From the figure above, we can observe the highest countries mentioned in tweets, including India and Pakistan. They were expressed in the extracted data with 181 and 164 tweets, respectively. According to the study conducted by [36], most of the available info about thalassemia in the South Asian region originated from studies in India. Because of severe heterogeneity, the variable frequency of the beta-thalassemia heterozygote or carrier ranging between 1%–10% was registered in different areas of India. Nevertheless, the general prevalence of beta-thalassemia carriers was in India between 2.78% and 4%. This represents nearly 30–48 million of India’s population, in other words, approximately 5–12 million carriers of thalassemia with a rate, ranging between 5% and 7% in Pakistan [37–39].
5.2 VADER Sentiment Classification
The algorithm of VADER lexicon-based was utilized for extracting features via importing SentimentIntensityAnalyzer from vaderSentiment in the NLTK library. The utilized method “polarity_scores ()” from SentimentIntensityAnalyzer () module has provided four sentiment scores as the output scores, comprising positive, negative, as well as neutral scores, with the compound scores.

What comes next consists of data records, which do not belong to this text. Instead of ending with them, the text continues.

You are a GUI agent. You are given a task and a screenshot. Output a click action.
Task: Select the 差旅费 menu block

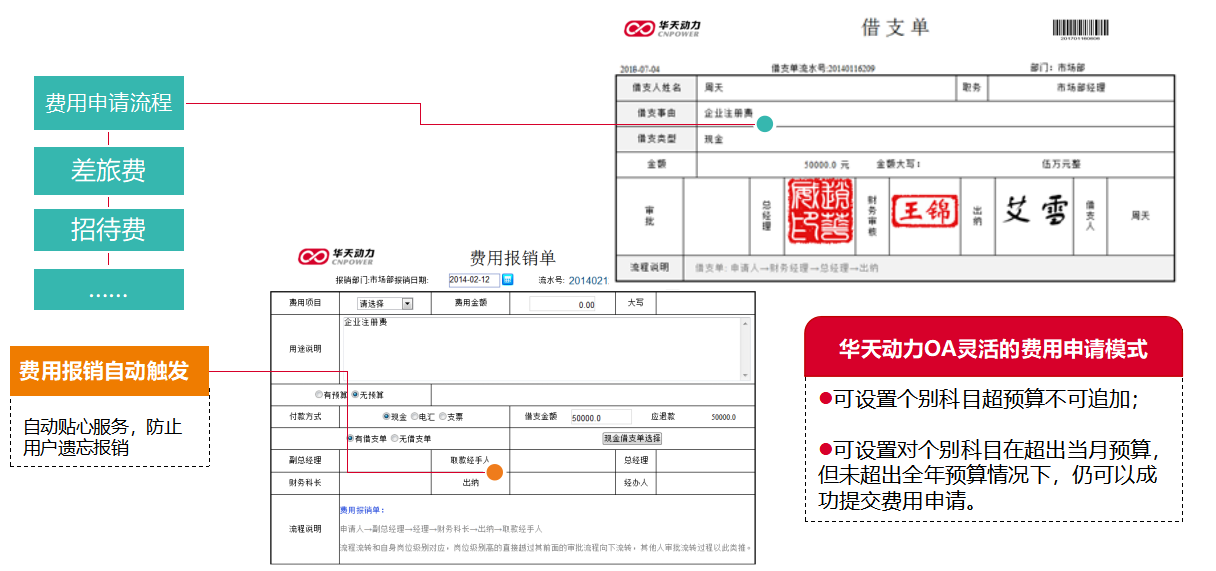[x=109, y=171]
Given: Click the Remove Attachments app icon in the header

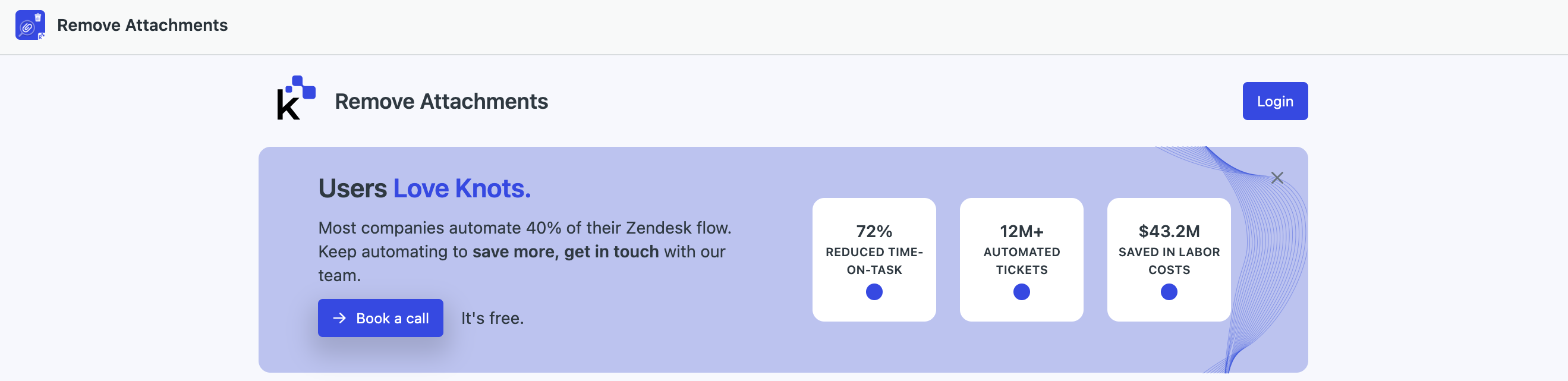Looking at the screenshot, I should tap(30, 25).
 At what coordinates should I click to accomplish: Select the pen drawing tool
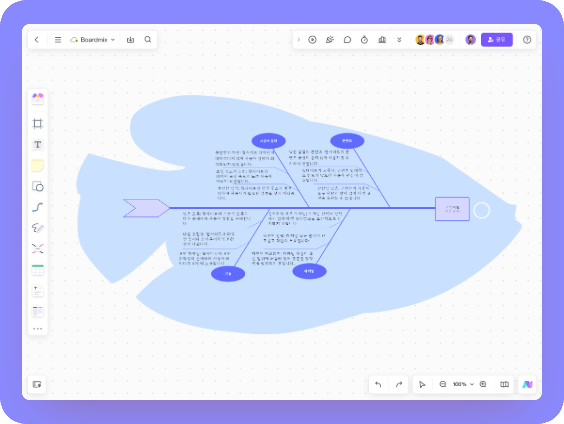[x=37, y=228]
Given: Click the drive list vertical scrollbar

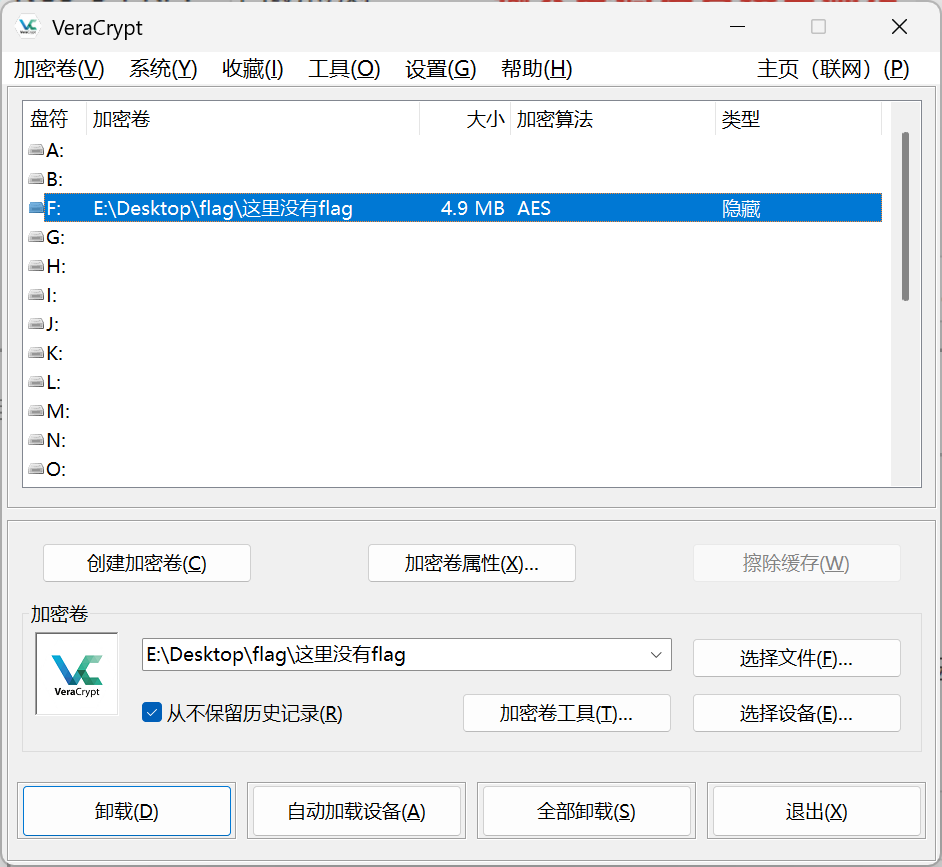Looking at the screenshot, I should tap(905, 215).
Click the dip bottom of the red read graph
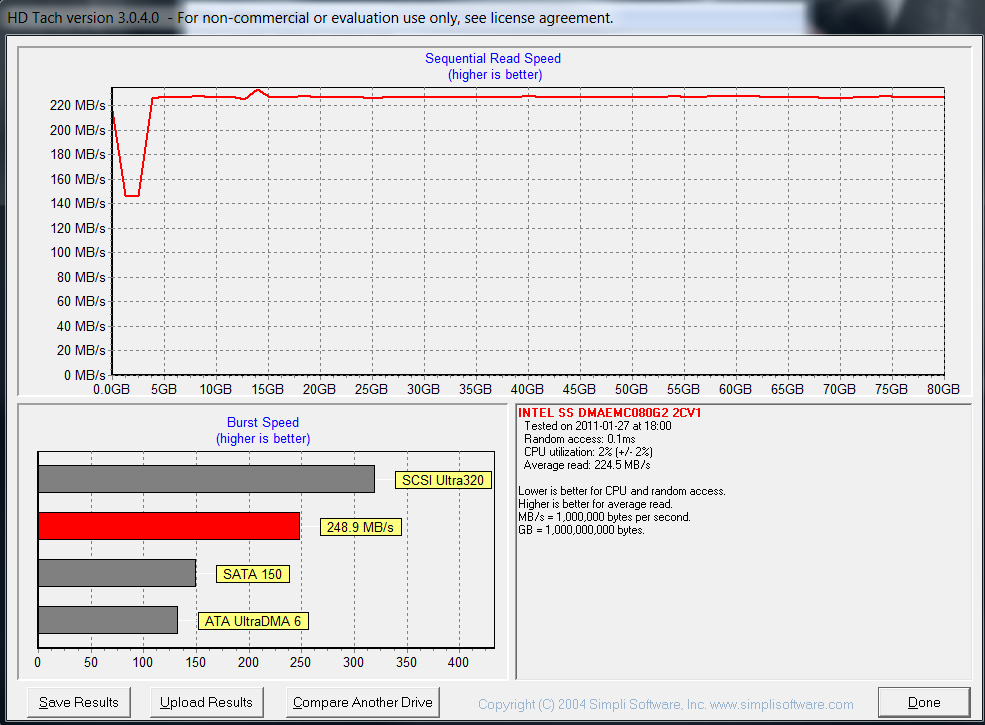 tap(131, 195)
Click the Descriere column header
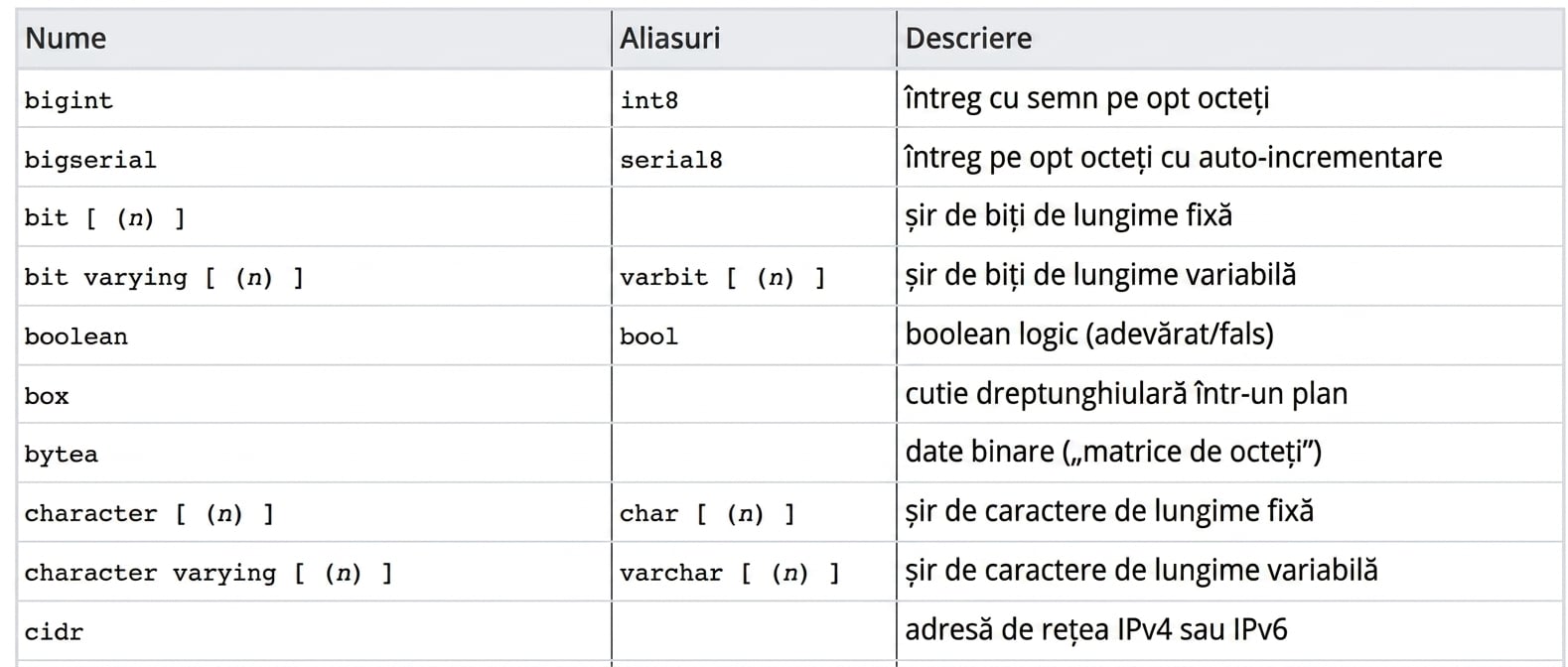Screen dimensions: 1568x667 pyautogui.click(x=1229, y=39)
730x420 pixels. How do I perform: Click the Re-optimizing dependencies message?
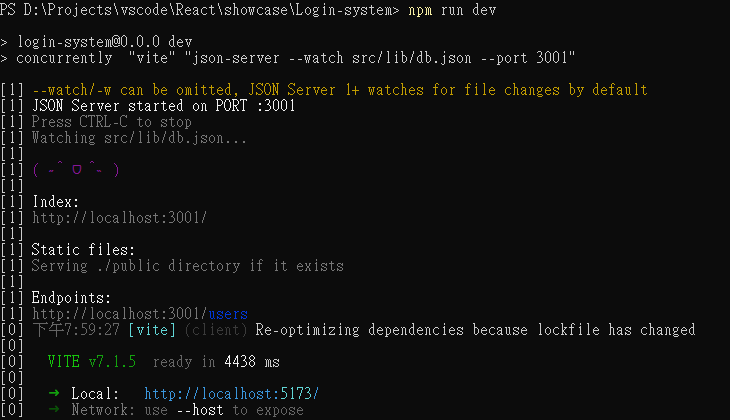point(475,330)
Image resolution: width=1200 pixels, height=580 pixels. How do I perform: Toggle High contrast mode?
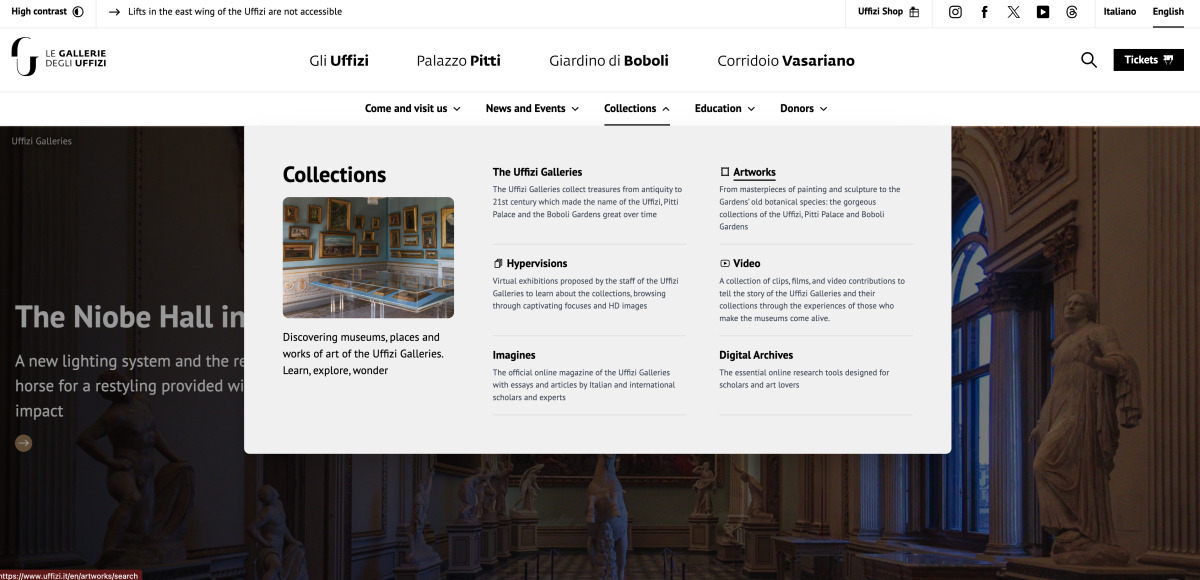[x=47, y=12]
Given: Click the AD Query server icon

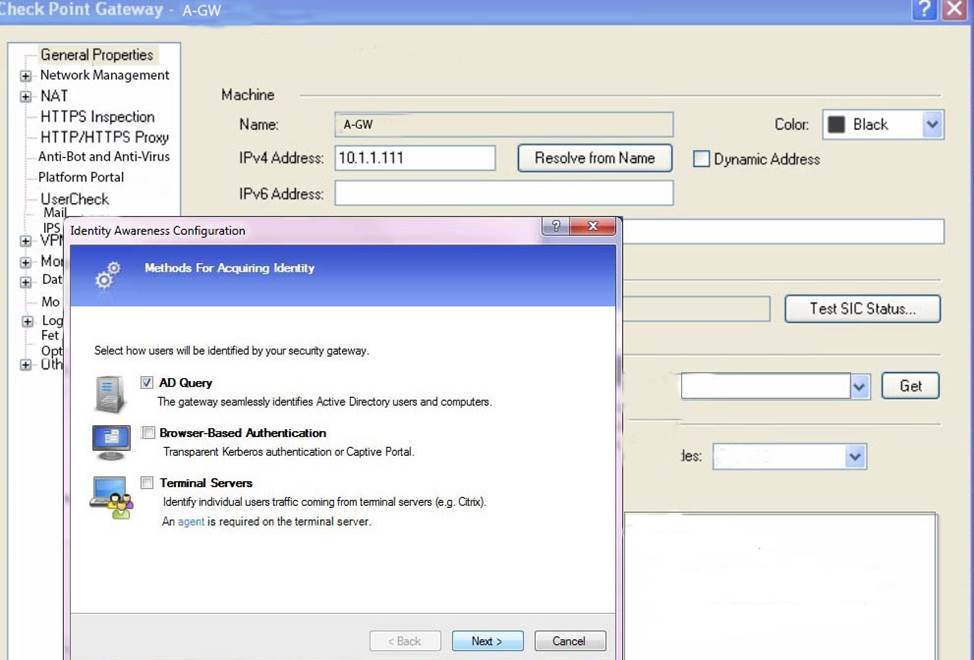Looking at the screenshot, I should pyautogui.click(x=110, y=393).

Regarding the compound scores, every sentiment orientation of the tweet has been identified in accordance with its values. These scores are in a dictionary in Python, whereas the compound scores are extracted for measuring whether each tweet is a positive tweet, a negative tweet, or a neutral tweet with a value ranging from [−1 to +1]. Table 4 shows the tweets’ sentiments with corresponding values after using the threshold (Table x) to classify tweets into three predefined categories. The values of [1, 0, −1 ] were set to refer to positive public sentiments, neutral, as well as negative public sentiments [40].
Fig. 8 displays the sentiment results by the number of tweets of each class in a bar chart using the matplotlib.pyplot Python library.
Based on the number of tweets by sentiment in Fig. 8 and Table 5, there are about 3376 tweets, incorporating all sentiment categories. Most tweets referred to positive and neutral sentiments regarding thalassemia screening. Remarkably, (1569) 46.5% of the obtained tweets indicated positive sentiments, while (1302) 38.6% of these tweets indicated neutral opinions, and (503) 14.9% referred to negative sentiments. The positive tweets were the highest in number compared with other classifications as the value of the given compound threshold expressed positive sentiments regarding thalassemia screening.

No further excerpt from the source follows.